**EXTRAIT PRÉSENTÉ**

LA VOIX DE L’OPPRESSION
Un jeune guitariste, Johnny Marr, ose venir le déranger. Enfin, tout s’emballe. The Smiths sort son premier single en 1983. A l’époque, le meilleur groupe au monde est mancunien : New Order, qui vient de lancer la bombe électro Blue Monday. L’idée de The Smiths : faire le contraire, revenir aux guitares, inventer le futur en évoquant Elvis et The Kinks. Les numéros un de l’époque (Spandau Ballet, Duran Duran, Paul Young…) font dans la pop synthétique, véhiculent du yuppisme, prônent le fun. The Smiths s’attaquent bille en tête à la misère humaine.
Morrissey, dont l’ambition est de « capturer la voix de l’oppression », écrit sur l’horreur des conventions, sur le mépris et l’insurrection. Il chante cela avec classe, hauteur, amertume, humour, désespoir et mordant. Il a un discours (incorrect), une aura, les médias prennent l’habitude de lui demander son avis sur tout : la polémique rôde toujours.

« MORRISSEY », ARTISTE SANS PRÉNOM: LE CONTRAIRE DES PRODUITS DE LA STAR AC’.

Margaret Thatcher vient d’être reconduite à son poste de Premier ministre. Elle a lancé la guerre aux Malouines, fait copine comme cochonne avec Ronald Reagan, dirige le pays de l’ultralibéralisme dans son gant de fer. Les classes laborieuses morflent. Le 12 octobre 1984, elle échappe à une bombe de l’IRA. Cinq morts. Morrissey est interviewé. « La vraie tragédie, c’est que Thatcher en ait réchappé. » Désormais, des gardes du corps l’escorteront. En 1986, quand The Smiths sortent The Queen Is Dead, alors que Lady Di devient une idole inattaquable, le chanteur ne participe pas à la liesse populaire : « Diana n’a de sa vie jamais prononcé une seule phrase qui soit utile au genre humain. » Autres cibles : « Je ne supporte pas tous ces artistes du Top 50, Janet Jackson, Whitney Huston, ils sont abjects à l’extrême. »

«HORREUR DES DROGUES»

**DONNÉES FOURNIES**
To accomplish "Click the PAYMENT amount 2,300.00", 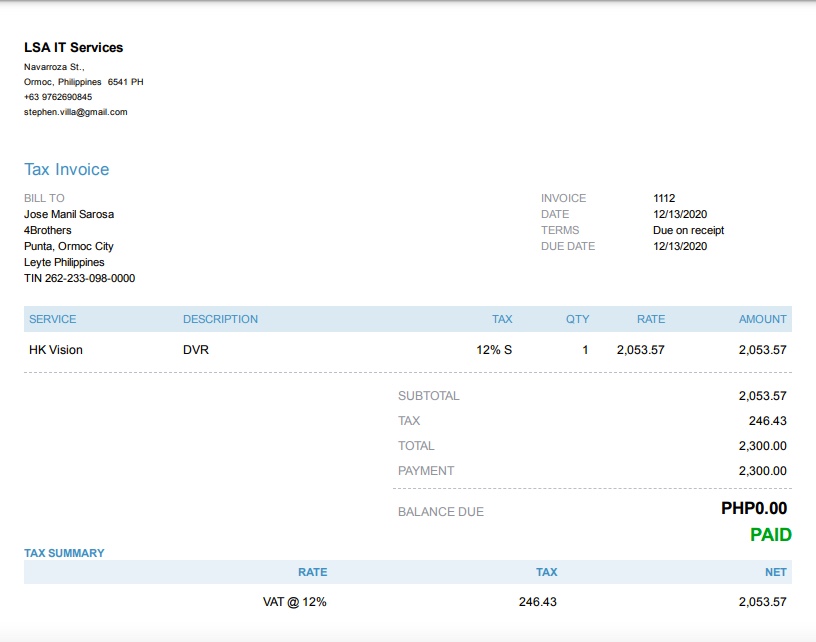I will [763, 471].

---

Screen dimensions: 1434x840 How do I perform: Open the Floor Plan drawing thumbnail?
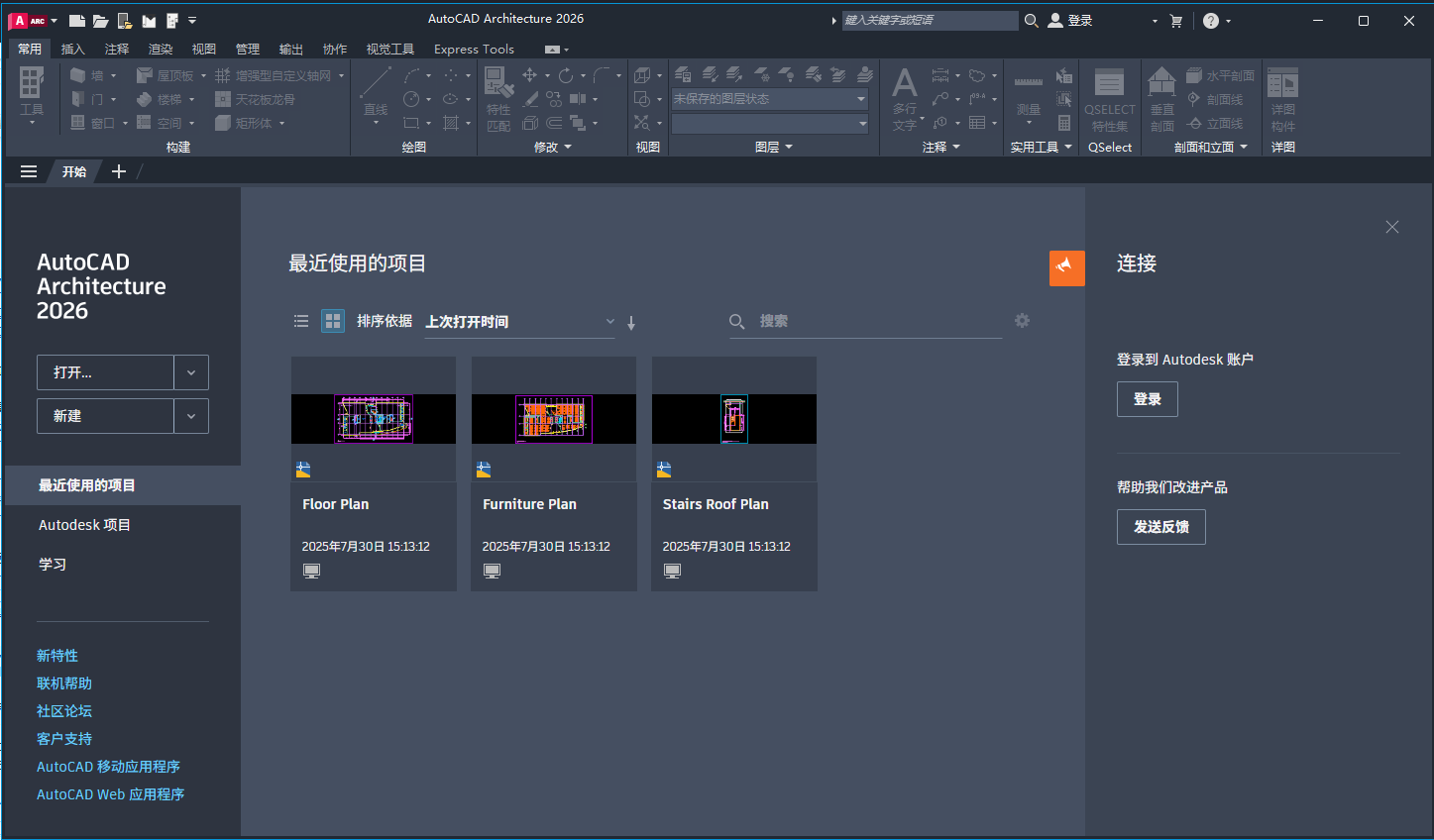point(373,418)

**CE QU'IL FAUT FAIRE**
1. D'après le texte sur The Smiths, en quelle année le groupe sort-il son premier single ?
2. Pour chaque phrase, dites si elle va dans le sens du texte sur The Smiths, par oui ou non, en citant les mots du texte qui le montrent : (a) The Smiths veulent revenir aux guitares. (b) Margaret Thatcher meurt dans l'attentat de l'IRA de 1984. (c) The Queen Is Dead sort en 1986.
3. Poursuivez le texte sur Morrissey et The Smiths à la suite de son dernier titre, «HORREUR DES DROGUES».
Les lignes n'ont rien à voir avec le texte sur The Smiths.

**LES RÉSULTATS**
1. En 1983.

2.
(a) Oui : « revenir aux guitares ».
(b) Non : « elle échappe à une bombe de l’IRA ».
(c) Oui : « En 1986, quand The Smiths sortent The Queen Is Dead ».

3.
Quand le bassiste aura un problème d’héroïne, il trouvera un mot sur son pare-brise : « Andy. Tu as quitté les Smiths. Bonne chance et au revoir. Morrissey. » Un sacré rabat-joie, le Moz : « J’ai horreur des drogues. J’ai horreur des cigarettes. Je suis célibataire et j’ai un mode de vie très sain. » Il le proclame : « Nous sommes réactionnaires. » Plus tard : « The Smiths étaient en rupture avec tout ce que leur époque véhiculait. » Pourquoi s’inscrire en réaction à l’époque ? Parce que si les utopies s’effondrent, Morrissey refuse de céder au cynisme généralisé. Jerry Rubin et David Bowie, anciens porte-parole de la contre-culture, se sont reconvertis dans la finance, la pop devient synonyme de business (Madonna), le rock de bouffonnerie (Mötley Crüe), l’image supplante la musique (MTV), le marketing remplace la sédition. Il s’agit d’adopter une pose cool. A tout ça, Morrissey, hussard mi-Don Quichotte, mi-Huysmans, dit non. Sa façon de continuer le combat que tout le monde a abandonné : inventer une contre-contreculture, en privilégiant l’indépendance et le panache.

« THE SMITHS ÉTAIENT EN RUPTURE AVEC TOUT CE QUE LEUR ÉPOQUE VÉHICULAIT. »

SMITHSMANIA
Dès leurs premiers singles, The Smiths ravagent l’Angleterre. D’abord à petite échelle. Mais partout où ils se produisent, des légions se soulèvent. Chaque live est une célébration. Le charisme du chanteur stupéfie. Il donne tout. Il y croit. C’est une question de vie. Plus personne ne doit prononcer son prénom, même les membres du groupe sont sommés de l’appeler « Morrissey ».
Leur deuxième album, Meat Is Murder, détrône Born in the USA en tête des charts anglais. L’Amérique est prise d’assaut. Pour leur première partie, Morrissey choisit un show de drag queens. Backstage, des stars (Iggy Pop, Mick Jagger) se pressent pour féliciter le chanteur, qui refuse de les recevoir. Dans la chanson Voleurs à l’étalage du monde entier, unissez-vous : « J’ai essayé de vivre dans le monde réel plutôt que dans ma coquille, mais j’ai été lassé avant même de commencer. »
La Smithsmania atteint un paroxysme angoissant quand un teenager se pointe en 1987 dans une Page 29 radio de Denver. Il a un fusil, ordonne que la station ne diffuse que des chansons de son groupe adoré. Il ne se rend qu’au bout de quatre heures. The Smiths se rendent, eux, au bout de cinq ans. Nick Kent : « La nouvelle de leur séparation provoqua plus de suicides que les annonces réunies de la mort d’Elvis, de la séparation des Beatles et du split des Stones. »

FANS CHICANOS
Sans son groupe, le Moz ne chute pas, au contraire : son premier album solo, Viva Hate, se place directement numéro un des charts. Il se termine par la chanson Margaret on the Guillotine, l’auteur ajoutant : « Je m’en chargerais bien moi-même. » La police perquisitionne à son domicile. En 1990, Thatcher laisse sa place à John Major, qualifié par Morrissey de « terrible erreur de la nature ».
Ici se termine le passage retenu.